(Problem to work on): Retype each entry below exactly. Do not carry any image over.

··· Data in this exercise

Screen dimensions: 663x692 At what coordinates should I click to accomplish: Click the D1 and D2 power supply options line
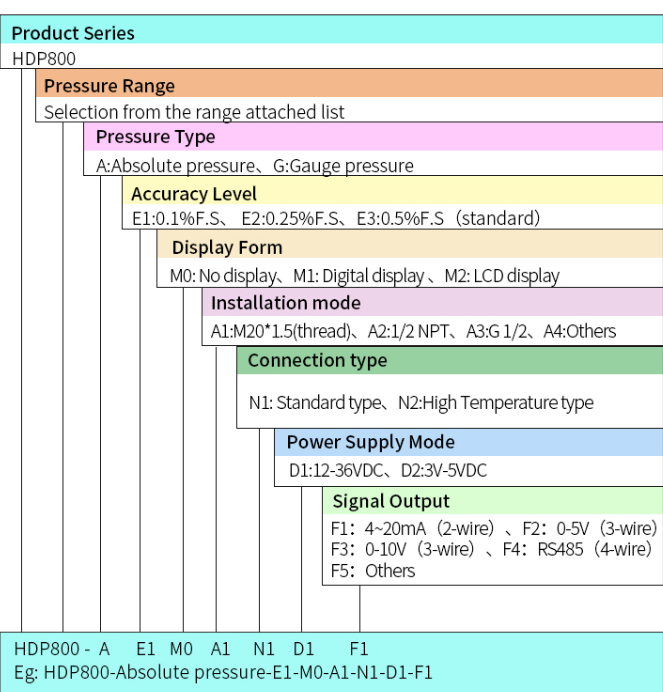(x=387, y=470)
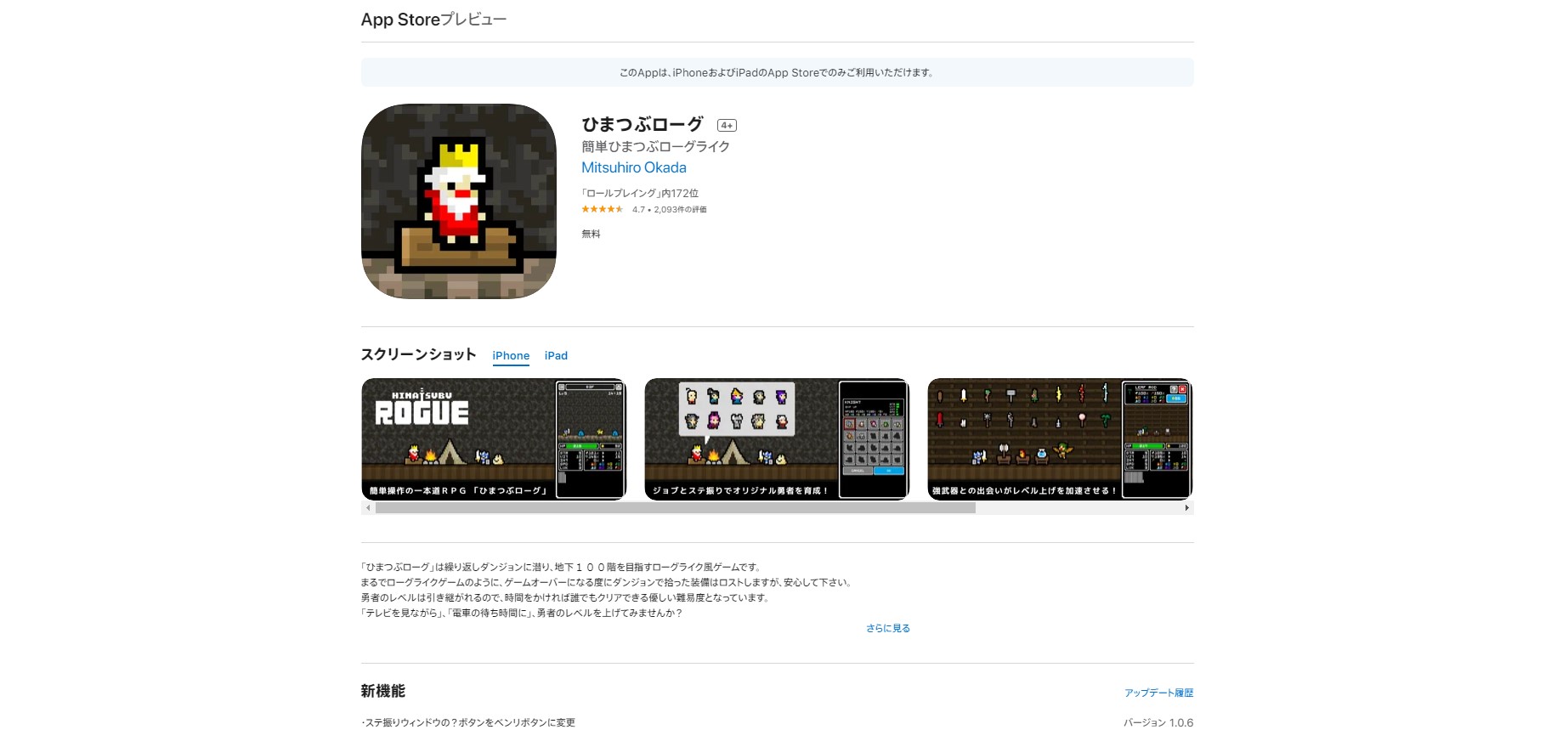Viewport: 1568px width, 741px height.
Task: Click the right arrow of screenshot scrollbar
Action: [x=1186, y=508]
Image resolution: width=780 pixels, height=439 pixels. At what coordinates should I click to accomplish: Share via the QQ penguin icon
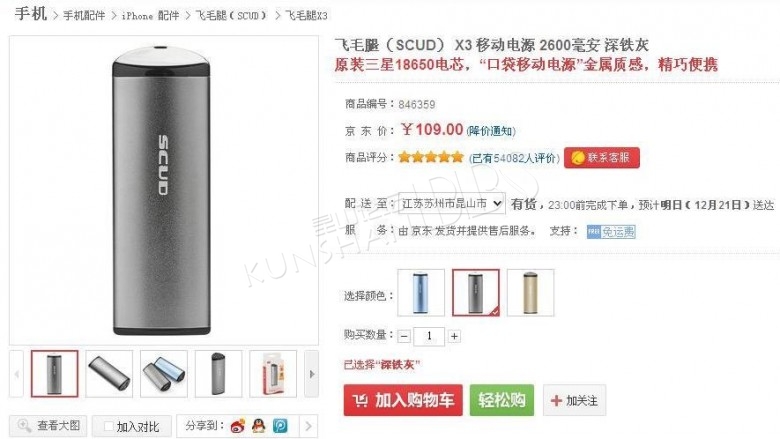click(259, 426)
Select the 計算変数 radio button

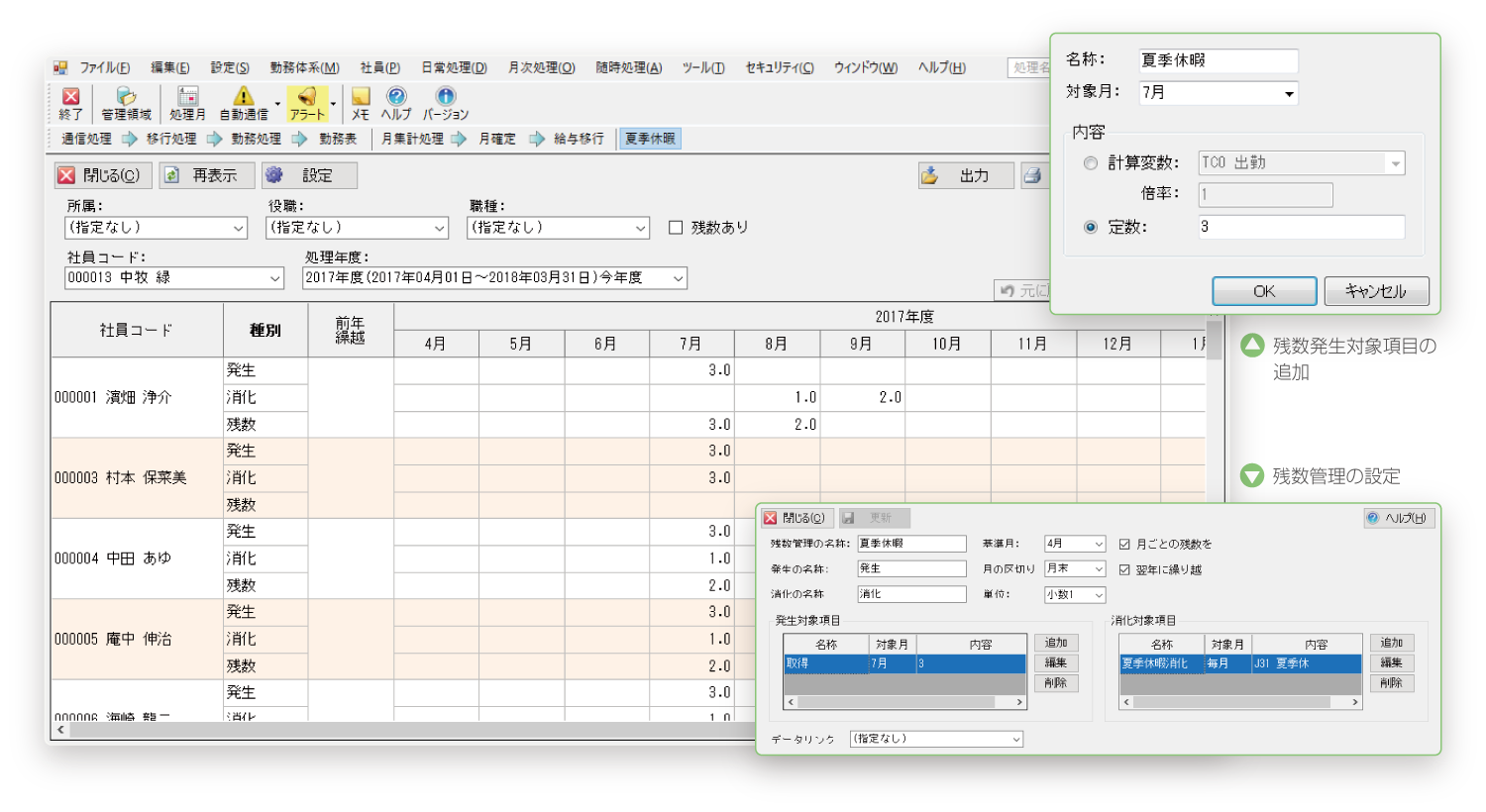tap(1091, 162)
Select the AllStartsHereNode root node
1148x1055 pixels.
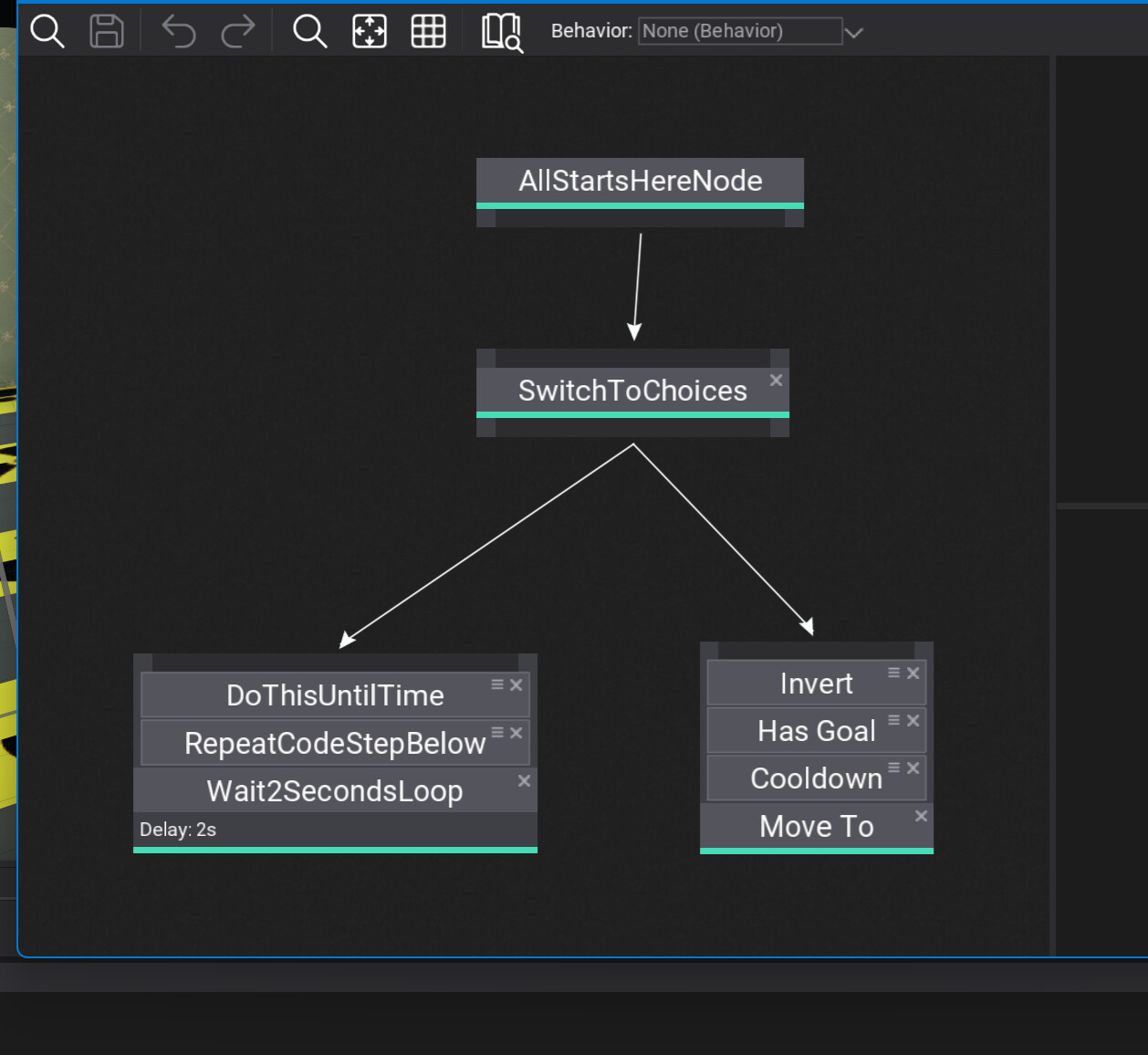pos(640,181)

······

(Exercise answer):
Screen dimensions: 663x692 At what coordinates should I click to accomplish: Click the D1 and D2 power supply options line
(x=387, y=470)
Viewport: 1568px width, 741px height.
Task: Click the right arrow of screenshot scrollbar
Action: [x=1186, y=508]
Image resolution: width=780 pixels, height=439 pixels. At what coordinates should I click to accomplish: Share via the QQ penguin icon
click(259, 426)
Select the 計算変数 radio button

tap(1091, 162)
Select the AllStartsHereNode root node
1148x1055 pixels.
pos(640,181)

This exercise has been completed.